You see that the case of your pasted data was not preserved, which is the expected behaviour given the collation used by the engine. The case of the first encountered piece of data is preserved, and all other matching data uses that casing from there on out. And because the collation of the database is read-only, there is nothing you can do inside of VS to make the tabular model case sensitive. What to do?

Hand editing BIM files is not supported, so you can’t just view the code of the tabular model and replace the language with a collation. Altering the workspace database from SSMS is definitely not supported, so you can’t update your model on the fly. You can, however, create an empty database with the desired collation using a CREATE DATABASE command on the server. And you can import databases into VS from the server, thus creating a new model that you can edit. This is the same approach Marco Russo took for setting a drillthrough action. Let us take that approach for making a case-sensitive database.

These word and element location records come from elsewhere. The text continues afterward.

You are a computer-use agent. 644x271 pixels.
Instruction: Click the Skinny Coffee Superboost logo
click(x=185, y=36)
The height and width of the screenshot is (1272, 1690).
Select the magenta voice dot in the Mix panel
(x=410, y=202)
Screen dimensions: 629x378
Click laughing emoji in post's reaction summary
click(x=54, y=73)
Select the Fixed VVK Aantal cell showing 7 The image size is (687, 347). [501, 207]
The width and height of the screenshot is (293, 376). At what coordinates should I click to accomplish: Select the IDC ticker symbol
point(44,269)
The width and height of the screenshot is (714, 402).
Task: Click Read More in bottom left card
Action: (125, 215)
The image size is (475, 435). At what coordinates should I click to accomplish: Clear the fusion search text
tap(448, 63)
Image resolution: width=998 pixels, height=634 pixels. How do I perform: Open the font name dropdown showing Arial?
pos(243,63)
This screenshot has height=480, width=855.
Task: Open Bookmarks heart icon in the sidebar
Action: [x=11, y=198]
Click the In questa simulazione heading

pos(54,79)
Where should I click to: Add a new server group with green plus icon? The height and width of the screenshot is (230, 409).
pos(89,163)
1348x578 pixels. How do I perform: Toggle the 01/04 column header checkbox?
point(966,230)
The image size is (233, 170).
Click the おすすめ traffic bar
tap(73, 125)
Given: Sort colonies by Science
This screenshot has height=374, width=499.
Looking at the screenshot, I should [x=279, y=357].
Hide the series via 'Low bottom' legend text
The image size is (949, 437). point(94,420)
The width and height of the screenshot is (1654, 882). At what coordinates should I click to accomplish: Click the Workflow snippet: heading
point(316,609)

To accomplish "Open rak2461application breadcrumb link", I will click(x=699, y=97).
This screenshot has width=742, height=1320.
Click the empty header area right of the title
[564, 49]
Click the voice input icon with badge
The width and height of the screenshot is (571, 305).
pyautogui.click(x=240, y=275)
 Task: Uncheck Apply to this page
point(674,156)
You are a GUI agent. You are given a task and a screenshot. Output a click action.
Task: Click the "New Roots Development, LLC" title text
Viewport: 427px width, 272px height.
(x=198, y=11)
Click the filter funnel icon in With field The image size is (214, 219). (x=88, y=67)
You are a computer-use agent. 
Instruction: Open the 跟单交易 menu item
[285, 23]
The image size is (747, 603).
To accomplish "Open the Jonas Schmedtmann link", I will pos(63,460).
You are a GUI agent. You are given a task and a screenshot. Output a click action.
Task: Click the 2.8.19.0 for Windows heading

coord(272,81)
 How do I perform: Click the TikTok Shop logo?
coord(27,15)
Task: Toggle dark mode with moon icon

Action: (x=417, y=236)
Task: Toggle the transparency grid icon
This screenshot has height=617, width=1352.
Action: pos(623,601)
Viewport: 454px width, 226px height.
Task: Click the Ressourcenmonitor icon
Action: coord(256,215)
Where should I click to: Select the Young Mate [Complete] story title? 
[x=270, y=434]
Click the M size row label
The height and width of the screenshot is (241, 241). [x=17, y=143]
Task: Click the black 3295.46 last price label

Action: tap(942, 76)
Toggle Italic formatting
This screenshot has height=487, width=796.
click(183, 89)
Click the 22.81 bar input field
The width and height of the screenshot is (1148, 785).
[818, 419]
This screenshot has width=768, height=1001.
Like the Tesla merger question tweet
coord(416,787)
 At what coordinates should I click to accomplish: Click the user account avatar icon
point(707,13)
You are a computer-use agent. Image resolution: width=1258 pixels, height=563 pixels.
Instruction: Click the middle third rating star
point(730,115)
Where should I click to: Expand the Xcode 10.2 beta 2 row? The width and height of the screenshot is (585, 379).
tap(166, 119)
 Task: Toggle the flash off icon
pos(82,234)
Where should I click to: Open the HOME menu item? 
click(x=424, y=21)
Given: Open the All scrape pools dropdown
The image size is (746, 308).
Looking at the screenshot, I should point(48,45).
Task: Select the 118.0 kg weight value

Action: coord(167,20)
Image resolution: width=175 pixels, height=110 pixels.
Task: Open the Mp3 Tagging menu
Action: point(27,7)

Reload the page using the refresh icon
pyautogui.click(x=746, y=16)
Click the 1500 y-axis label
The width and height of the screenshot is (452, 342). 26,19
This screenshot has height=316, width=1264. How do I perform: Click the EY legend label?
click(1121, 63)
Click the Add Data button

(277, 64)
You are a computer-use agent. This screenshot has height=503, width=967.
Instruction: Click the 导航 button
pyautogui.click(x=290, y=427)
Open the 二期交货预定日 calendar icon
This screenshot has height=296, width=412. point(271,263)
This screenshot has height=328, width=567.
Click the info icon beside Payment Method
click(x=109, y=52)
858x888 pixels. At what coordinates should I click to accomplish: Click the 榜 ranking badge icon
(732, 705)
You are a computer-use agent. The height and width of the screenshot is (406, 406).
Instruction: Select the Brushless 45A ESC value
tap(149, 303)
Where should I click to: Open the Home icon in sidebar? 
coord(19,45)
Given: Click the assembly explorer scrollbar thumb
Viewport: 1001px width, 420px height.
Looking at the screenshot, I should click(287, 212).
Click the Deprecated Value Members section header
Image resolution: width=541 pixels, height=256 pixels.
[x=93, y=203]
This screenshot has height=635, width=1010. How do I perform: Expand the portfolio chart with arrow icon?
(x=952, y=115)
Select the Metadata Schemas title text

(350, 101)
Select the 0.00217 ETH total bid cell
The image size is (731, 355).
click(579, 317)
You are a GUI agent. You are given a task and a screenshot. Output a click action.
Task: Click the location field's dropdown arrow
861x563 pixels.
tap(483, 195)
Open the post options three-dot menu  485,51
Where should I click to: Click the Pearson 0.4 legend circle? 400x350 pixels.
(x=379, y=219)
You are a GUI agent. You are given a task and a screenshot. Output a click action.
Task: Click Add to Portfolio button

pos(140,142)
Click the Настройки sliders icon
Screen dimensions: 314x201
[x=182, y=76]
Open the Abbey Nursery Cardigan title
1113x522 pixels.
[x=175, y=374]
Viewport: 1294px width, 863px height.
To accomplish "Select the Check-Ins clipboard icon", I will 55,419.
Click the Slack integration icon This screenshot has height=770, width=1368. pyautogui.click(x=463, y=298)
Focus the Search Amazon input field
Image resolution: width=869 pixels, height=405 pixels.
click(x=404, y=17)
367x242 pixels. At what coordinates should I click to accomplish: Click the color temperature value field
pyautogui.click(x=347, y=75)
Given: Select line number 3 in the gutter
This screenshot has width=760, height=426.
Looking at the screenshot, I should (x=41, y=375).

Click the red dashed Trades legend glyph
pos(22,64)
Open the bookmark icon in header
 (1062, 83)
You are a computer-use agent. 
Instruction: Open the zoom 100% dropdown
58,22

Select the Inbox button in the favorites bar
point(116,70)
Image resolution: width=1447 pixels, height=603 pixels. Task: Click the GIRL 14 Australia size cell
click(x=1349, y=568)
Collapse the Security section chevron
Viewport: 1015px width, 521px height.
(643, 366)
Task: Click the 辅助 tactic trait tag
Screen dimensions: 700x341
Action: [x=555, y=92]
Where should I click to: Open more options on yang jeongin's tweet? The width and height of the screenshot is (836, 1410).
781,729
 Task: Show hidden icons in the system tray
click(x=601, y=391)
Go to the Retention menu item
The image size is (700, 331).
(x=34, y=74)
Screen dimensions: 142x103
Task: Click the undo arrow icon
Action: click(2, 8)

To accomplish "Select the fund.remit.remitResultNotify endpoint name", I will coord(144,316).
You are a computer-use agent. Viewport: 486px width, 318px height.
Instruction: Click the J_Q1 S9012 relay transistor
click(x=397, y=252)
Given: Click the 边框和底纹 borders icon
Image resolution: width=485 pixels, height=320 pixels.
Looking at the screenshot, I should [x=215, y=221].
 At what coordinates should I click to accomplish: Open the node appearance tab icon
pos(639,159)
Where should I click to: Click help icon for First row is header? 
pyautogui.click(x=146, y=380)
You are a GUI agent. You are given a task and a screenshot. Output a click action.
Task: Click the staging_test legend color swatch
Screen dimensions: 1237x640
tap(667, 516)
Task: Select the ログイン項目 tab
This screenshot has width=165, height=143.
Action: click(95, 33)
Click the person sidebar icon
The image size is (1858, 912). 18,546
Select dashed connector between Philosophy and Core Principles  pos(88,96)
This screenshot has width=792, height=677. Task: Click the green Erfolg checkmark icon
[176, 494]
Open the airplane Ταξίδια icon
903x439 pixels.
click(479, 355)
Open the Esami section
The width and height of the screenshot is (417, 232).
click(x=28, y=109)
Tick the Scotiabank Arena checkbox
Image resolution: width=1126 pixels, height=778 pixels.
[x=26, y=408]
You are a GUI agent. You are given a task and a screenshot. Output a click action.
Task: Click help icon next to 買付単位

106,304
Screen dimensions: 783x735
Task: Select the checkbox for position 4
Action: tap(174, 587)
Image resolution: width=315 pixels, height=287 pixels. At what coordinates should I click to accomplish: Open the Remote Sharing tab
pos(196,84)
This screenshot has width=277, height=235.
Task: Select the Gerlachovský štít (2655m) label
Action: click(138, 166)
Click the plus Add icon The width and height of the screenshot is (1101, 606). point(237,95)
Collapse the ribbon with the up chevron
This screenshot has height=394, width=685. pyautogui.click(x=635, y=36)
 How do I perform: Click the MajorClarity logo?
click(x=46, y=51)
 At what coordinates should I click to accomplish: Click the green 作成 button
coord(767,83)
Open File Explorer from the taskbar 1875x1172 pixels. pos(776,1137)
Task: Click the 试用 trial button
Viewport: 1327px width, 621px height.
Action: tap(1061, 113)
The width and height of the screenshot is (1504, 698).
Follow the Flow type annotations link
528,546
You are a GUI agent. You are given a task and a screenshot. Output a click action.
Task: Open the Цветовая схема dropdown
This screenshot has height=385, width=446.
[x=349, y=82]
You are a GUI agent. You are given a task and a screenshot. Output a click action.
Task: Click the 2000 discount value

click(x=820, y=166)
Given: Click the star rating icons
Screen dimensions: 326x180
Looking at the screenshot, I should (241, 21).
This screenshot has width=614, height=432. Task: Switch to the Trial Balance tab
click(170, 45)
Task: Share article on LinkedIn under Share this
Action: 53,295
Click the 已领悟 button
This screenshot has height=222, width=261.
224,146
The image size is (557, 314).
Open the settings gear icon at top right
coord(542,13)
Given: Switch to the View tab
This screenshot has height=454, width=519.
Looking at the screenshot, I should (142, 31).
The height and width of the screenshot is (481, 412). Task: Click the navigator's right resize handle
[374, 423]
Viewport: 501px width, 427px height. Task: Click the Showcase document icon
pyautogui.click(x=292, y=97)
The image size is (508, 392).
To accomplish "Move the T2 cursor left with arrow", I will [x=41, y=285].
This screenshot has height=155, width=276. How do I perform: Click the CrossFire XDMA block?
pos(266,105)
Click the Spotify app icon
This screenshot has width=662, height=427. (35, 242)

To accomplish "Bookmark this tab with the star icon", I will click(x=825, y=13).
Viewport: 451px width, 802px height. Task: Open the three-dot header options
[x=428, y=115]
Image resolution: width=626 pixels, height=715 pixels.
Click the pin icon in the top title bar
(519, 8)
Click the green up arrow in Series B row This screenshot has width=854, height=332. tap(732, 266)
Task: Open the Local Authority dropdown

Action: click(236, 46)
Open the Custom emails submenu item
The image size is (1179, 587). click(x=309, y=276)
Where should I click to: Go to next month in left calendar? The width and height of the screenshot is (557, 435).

Step 1: Fire up SSMS. Connect to your tabular server. Create a new XMLA query. Paste in the following script:

 <Create xmlns="https://schemas.microsoft.com/analysisservices/2003/engine">
    <ObjectDefinition>
        <Database xmlns:xsd="https://www.w3.org/2001/XMLSchema" xmlns:xsi="https://www.w3.org/2001/XMLSchema-instance" xmlns:ddl2="https://schemas.microsoft.com/analysisservices/2003/engine/2" xmlns:ddl2_2="https://schemas.microsoft.com/analysisservices/2003/engine/2/2" xmlns:ddl100_100="https://schemas.microsoft.com/analysisservices/2008/engine/100/100" xmlns:ddl200="https://schemas.microsoft.com/analysisservices/2010/engine/200" xmlns:ddl200_200="https://schemas.microsoft.com/analysisservices/2010/engine/200/200" xmlns:ddl300="https://schemas.microsoft.com/analysisservices/2011/engine/300" xmlns:ddl300_300="https://schemas.microsoft.com/analysisservices/2011/engine/300/300">
            <ID>Collation test</ID>
            <Name>Collation test</Name>
            <Language>1033</Language>
            <Collation>Latin1_General_CS_AS</Collation>
            <DataSourceImpersonationInfo>
                <ImpersonationMode>Default</ImpersonationMode>
            </DataSourceImpersonationInfo>
            <ddl200_200:StorageEngineUsed>InMemory</ddl200_200:StorageEngineUsed>
            <ddl200:CompatibilityLevel>1100</ddl200:CompatibilityLevel>
        </Database>
    </ObjectDefinition>
</Create>

Execute this script. You now have an empty database with a case-sensitive collation.

Step 2: Go back to VS. Create a new project using the Import from Server (Tabular) template. Import the database from step 1. Inspect the properties of the newly created Model.bim file. Behold, a case sensitive collation:

image

Step 3: Copy the table above and paste it into your model. Behold, a case sensitive pasted table:

image

A bit hacky, but it will do for now.